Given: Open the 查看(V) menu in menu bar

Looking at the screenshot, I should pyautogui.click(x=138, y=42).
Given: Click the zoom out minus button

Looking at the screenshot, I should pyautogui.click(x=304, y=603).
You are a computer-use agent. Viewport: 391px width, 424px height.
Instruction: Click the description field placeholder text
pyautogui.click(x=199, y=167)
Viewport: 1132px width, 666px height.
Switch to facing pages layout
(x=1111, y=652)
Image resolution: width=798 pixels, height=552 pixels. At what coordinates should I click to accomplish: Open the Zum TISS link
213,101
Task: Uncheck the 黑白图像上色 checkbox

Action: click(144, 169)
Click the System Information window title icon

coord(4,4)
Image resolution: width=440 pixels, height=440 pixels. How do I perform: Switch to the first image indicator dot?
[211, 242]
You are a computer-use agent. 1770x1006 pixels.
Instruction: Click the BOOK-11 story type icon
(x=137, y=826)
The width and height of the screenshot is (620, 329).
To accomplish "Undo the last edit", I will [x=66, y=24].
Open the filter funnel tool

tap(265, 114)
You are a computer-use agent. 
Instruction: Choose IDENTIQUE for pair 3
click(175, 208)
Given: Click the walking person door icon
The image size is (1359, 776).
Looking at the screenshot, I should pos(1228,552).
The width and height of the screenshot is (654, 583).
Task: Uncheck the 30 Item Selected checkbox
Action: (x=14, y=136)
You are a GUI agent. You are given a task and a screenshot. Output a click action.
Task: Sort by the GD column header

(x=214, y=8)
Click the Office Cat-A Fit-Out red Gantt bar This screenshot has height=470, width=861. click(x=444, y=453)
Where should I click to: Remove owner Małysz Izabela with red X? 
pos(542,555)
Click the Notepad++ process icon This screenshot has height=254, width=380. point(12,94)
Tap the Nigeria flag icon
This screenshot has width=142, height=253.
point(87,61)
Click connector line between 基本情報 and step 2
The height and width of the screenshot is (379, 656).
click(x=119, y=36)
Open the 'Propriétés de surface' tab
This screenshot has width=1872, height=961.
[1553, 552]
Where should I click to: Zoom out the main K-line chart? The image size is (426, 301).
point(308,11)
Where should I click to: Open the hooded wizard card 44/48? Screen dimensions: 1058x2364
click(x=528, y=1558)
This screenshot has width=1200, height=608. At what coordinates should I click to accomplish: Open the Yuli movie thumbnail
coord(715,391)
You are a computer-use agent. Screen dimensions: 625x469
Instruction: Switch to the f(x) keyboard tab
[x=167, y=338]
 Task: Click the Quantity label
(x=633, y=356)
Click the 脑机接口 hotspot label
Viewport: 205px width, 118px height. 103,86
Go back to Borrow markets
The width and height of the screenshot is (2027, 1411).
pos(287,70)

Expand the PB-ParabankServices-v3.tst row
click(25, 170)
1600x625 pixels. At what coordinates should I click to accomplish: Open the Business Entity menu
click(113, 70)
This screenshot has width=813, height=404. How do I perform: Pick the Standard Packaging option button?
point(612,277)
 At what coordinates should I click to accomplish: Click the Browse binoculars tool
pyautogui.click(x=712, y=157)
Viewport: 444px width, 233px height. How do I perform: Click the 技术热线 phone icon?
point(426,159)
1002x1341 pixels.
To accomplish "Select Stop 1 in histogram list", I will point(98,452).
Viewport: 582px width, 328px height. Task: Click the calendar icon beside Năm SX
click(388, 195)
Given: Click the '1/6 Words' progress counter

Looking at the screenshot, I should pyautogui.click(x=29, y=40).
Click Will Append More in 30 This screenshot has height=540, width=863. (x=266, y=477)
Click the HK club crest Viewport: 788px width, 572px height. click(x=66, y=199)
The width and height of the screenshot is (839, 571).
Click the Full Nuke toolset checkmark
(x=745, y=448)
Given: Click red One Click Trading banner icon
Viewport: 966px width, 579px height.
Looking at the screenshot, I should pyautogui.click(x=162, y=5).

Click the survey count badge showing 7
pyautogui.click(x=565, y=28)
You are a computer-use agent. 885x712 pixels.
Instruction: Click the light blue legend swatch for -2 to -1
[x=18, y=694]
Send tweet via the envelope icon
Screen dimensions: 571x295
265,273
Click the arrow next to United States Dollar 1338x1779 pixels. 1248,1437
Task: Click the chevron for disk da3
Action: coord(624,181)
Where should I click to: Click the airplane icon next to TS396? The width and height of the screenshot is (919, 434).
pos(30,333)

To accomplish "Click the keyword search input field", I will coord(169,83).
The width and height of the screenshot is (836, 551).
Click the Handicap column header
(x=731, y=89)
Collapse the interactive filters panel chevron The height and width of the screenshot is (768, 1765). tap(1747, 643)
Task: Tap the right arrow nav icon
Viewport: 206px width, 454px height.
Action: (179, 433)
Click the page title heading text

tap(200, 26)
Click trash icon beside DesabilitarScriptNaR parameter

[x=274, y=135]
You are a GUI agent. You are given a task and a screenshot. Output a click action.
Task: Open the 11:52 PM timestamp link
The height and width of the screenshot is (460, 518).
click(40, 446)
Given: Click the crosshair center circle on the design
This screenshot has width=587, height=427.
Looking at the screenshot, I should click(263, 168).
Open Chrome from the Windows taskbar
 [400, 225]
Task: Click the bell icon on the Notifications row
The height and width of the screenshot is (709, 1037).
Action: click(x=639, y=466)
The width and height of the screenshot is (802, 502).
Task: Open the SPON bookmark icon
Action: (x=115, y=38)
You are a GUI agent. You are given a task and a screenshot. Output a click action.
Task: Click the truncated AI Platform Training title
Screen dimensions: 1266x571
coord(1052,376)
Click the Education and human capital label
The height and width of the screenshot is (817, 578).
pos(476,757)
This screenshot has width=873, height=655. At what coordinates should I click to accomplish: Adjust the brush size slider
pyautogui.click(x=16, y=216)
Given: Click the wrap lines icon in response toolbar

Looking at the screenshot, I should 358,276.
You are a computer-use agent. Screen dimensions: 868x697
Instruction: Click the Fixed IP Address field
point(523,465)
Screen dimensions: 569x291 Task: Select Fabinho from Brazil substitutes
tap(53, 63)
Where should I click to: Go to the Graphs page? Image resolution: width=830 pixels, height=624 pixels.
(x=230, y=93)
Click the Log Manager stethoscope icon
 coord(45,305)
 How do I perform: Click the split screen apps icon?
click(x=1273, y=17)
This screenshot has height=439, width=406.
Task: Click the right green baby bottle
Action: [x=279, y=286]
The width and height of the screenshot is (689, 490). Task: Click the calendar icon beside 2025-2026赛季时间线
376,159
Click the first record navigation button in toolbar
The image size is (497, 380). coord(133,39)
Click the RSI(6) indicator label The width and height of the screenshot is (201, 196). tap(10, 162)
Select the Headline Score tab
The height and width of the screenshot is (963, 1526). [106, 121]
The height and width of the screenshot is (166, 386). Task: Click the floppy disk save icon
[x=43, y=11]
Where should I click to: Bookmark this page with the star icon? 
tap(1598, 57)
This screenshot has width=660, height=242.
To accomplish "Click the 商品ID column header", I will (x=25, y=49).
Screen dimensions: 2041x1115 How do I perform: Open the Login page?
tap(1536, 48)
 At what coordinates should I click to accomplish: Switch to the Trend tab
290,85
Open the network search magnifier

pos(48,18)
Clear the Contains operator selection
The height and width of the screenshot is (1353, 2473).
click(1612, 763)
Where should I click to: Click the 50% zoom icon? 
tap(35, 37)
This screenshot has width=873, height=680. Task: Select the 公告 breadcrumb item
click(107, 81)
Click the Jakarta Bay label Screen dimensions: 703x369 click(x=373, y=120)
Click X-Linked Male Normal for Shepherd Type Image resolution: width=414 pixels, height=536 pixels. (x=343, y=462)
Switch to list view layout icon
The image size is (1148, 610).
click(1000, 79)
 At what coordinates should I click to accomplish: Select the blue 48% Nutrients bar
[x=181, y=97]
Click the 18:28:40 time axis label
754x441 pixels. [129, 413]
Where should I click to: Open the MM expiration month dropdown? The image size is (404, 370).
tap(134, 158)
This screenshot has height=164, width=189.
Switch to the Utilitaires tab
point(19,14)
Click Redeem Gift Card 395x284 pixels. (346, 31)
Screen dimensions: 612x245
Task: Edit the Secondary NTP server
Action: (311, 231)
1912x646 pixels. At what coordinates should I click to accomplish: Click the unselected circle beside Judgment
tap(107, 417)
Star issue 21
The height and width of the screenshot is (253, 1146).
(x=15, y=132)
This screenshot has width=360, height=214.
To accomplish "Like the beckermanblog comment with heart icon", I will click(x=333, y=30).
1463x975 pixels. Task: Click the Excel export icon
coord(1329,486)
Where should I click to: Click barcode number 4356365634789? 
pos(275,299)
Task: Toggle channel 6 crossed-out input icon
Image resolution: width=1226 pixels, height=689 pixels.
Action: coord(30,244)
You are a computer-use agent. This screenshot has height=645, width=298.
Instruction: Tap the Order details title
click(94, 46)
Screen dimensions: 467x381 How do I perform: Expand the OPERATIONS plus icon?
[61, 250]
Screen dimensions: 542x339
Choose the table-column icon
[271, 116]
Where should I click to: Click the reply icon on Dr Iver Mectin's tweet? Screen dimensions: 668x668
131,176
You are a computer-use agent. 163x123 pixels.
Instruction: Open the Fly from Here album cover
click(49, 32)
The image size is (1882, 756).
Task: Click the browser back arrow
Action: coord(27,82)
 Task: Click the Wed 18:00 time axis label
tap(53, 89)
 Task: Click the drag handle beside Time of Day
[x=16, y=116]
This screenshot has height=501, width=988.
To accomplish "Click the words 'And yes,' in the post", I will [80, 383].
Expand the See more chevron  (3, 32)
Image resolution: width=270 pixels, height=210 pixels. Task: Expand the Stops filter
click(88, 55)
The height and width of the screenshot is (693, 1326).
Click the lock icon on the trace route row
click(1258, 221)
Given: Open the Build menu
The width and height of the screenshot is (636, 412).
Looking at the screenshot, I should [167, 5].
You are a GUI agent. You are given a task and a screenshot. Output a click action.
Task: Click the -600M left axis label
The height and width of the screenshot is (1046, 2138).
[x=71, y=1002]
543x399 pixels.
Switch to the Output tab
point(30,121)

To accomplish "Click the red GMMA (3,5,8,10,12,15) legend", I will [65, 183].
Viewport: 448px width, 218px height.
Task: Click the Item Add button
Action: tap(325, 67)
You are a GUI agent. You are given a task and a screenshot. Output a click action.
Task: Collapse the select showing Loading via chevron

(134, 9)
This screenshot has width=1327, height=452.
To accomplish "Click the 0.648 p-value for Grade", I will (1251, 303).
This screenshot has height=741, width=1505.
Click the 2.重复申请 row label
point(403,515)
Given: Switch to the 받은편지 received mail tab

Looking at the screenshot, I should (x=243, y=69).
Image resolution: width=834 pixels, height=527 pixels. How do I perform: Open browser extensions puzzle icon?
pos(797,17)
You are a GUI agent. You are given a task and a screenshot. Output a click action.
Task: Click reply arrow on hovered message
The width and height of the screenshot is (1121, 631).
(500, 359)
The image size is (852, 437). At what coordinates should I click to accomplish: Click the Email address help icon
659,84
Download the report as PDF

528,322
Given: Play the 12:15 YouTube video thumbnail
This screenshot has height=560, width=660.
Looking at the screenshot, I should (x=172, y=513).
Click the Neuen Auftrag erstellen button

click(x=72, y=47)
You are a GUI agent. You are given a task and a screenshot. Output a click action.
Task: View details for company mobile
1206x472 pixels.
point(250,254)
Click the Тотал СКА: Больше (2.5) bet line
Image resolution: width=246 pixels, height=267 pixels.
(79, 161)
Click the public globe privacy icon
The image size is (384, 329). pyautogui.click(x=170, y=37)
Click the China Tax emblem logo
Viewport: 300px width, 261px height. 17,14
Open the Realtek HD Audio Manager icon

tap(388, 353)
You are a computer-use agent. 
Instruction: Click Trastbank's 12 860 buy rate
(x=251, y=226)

========

# [Written exercise]
Copy out the records verbatim, beginning at the line that contains "Select the Headline Score tab" and ending with the line that contains "tap(35, 37)", both included.

# [Task answer]
Select the Headline Score tab
The height and width of the screenshot is (963, 1526). [106, 121]
The height and width of the screenshot is (166, 386). Task: Click the floppy disk save icon
[x=43, y=11]
Where should I click to: Bookmark this page with the star icon? 
tap(1598, 57)
This screenshot has width=660, height=242.
To accomplish "Click the 商品ID column header", I will (x=25, y=49).
Screen dimensions: 2041x1115 How do I perform: Open the Login page?
tap(1536, 48)
 At what coordinates should I click to accomplish: Switch to the Trend tab
290,85
Open the network search magnifier

pos(48,18)
Clear the Contains operator selection
The height and width of the screenshot is (1353, 2473).
click(1612, 763)
Where should I click to: Click the 50% zoom icon? 
tap(35, 37)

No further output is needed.